St. Louis-based Monsanto maintains the resistance is often overstated, observing that a lot of weeds present no sign of immunity. “We think that glyphosate will remain a significant tool inside the farmers’ collection,” Monsanto spokesperson John Combest said. The company has started out paying cotton farmers $12 an acre to pay for the price of other herbicides to use alongside Roundup to improve its effectiveness.
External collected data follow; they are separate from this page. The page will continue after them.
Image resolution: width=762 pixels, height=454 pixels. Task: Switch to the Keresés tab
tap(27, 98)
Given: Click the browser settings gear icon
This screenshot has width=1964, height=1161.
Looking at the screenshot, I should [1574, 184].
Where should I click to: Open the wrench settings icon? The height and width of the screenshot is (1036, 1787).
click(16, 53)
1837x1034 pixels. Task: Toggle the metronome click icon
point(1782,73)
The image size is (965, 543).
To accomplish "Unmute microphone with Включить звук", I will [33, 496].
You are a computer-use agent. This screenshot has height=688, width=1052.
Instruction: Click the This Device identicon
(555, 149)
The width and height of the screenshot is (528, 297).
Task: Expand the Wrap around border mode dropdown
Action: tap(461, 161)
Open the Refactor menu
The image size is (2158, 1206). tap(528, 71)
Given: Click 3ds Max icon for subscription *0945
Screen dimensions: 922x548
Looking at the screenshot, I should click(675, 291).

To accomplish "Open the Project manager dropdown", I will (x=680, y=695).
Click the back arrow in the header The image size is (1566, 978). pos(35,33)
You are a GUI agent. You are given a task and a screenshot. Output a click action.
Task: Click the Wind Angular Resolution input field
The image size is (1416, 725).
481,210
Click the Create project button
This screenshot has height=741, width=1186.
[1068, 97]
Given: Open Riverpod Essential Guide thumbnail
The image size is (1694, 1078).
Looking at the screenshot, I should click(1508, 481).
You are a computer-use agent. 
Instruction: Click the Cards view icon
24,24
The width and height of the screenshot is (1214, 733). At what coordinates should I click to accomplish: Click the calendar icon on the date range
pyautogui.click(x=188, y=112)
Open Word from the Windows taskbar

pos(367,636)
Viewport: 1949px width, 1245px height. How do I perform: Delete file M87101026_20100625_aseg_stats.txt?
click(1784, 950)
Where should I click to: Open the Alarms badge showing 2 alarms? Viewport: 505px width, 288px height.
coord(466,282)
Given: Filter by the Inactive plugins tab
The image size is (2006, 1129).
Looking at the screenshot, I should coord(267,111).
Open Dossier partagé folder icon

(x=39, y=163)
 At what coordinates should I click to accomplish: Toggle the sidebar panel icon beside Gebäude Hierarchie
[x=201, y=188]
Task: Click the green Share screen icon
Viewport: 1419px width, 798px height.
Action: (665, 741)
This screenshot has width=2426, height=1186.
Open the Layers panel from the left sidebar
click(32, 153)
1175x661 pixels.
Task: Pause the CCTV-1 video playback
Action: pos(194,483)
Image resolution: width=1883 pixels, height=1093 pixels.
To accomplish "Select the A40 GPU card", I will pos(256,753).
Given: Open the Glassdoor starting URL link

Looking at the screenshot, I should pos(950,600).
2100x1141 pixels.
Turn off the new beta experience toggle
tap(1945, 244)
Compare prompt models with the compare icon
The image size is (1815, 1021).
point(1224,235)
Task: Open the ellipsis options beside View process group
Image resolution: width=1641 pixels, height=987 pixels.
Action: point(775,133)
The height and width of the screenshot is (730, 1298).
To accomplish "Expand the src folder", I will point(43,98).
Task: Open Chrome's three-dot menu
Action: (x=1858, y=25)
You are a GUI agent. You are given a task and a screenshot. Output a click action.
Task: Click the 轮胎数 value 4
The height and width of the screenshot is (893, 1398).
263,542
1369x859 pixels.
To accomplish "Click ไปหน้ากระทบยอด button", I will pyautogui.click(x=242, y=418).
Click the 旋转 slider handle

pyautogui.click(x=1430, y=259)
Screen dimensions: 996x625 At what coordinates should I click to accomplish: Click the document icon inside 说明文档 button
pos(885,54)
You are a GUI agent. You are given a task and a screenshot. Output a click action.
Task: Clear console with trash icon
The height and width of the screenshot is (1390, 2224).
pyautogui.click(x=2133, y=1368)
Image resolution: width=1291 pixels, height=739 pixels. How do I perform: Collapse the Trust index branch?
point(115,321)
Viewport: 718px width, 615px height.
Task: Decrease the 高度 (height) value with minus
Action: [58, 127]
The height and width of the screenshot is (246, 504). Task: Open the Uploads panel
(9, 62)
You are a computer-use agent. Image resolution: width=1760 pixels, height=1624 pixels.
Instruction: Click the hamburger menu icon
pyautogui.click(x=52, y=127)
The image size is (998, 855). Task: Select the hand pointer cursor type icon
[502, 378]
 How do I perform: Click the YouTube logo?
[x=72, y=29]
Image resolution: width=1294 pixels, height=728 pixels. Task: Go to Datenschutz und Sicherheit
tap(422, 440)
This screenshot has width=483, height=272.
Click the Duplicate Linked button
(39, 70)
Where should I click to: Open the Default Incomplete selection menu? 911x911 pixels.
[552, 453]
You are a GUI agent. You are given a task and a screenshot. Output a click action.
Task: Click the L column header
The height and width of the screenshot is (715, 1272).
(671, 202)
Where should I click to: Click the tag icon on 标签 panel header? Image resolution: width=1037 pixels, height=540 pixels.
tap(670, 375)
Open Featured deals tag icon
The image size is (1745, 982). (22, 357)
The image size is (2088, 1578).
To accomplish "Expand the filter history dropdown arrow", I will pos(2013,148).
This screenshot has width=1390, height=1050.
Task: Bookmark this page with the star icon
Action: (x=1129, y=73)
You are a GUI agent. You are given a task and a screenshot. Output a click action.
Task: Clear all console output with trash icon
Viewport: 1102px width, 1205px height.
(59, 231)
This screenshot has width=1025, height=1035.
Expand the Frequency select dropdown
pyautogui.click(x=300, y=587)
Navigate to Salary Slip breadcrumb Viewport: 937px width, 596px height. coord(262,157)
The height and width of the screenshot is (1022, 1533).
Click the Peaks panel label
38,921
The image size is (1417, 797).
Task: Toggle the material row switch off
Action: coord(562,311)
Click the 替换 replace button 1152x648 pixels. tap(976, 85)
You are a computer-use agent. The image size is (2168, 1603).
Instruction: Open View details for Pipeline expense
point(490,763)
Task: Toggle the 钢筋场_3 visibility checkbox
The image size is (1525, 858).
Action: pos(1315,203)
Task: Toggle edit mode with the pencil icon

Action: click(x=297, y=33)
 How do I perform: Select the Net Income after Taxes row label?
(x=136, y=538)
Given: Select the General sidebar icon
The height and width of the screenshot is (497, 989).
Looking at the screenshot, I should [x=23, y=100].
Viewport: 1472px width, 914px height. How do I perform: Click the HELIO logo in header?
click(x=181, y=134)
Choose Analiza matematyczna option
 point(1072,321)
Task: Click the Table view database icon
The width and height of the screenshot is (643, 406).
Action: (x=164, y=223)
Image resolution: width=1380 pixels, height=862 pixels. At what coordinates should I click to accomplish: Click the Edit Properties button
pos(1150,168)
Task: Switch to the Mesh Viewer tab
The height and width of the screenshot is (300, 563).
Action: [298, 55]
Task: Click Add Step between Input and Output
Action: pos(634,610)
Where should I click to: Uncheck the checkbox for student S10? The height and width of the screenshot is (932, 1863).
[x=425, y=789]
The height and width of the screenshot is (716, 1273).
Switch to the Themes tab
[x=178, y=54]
The popularity has proved some food protection groups’ notion that biotechnology will not reduce the use of chemicals over time.”That is getting reversed,” said Bill Freese, a chemist with the Washington, D.C.-based Center For Food Safety, that promotes organic agriculture. “They are going to considerably enhance use of those chemical compounds, and that is not so great. “The first weeds within the U.S. that survived Roundup were observed about a decade ago in Delaware.
“That’s being reversed,” said Bill Freese, a chemist with the Washington, D.C.-based Center For Food Safety, which endorses organic farming. “They are going to significantly maximize utilization of those chemicals, and that’s bad news.” The first weeds inside the U.S. which lived through Roundup were discovered about 10 years ago in Delaware. Farming experts said the usage of other chemicals has already been sneaking up. Monsanto and other companies are developing new seeds designed to withstand older herbicides such as dicamba and 2,4-D, a weed killer formulated in the second world war and an element in Agent Orange, that was used to destroy rainforest foliage in the course of the Vietnam War and is blamed for health issues among veterans.
Dicamba and 2,4-D both easily drift past the areas where they are dispersed, which makes them a threat to neighboring vegetation and wild plants, Mortensen said. That, subsequently, may also endanger wildlife. “We’re discovering that the (wild) crops that grow on the field edges actually assist beneficial insects, just like bees,” he stated. In Australia, weed scientist Stephen Powles has been a sort of evangelist for preserving Roundup, calling it a near-miraculous farming device.
Australia has been coping with Roundup-resistant weeds ever since the mid 1990s, but changes in farming practices have helped ensure that it stays successful, Powers said. That has included by using a broader array of herbicides to kill off Roundup resistant weeds and employing other ways of weed control. Those alternative methods, such as planting so-called cover crops like rye to hold back weeds throughout the winter as well as other instances when fields are not grown with corn, soybeans or cotton, would be the key, said Freese, the Center For Food Safety chemist. Or else, he said, “We’re talking a pesticide treadmill here. It’s only finding its way back to kick us in the butt now with resilient weeds.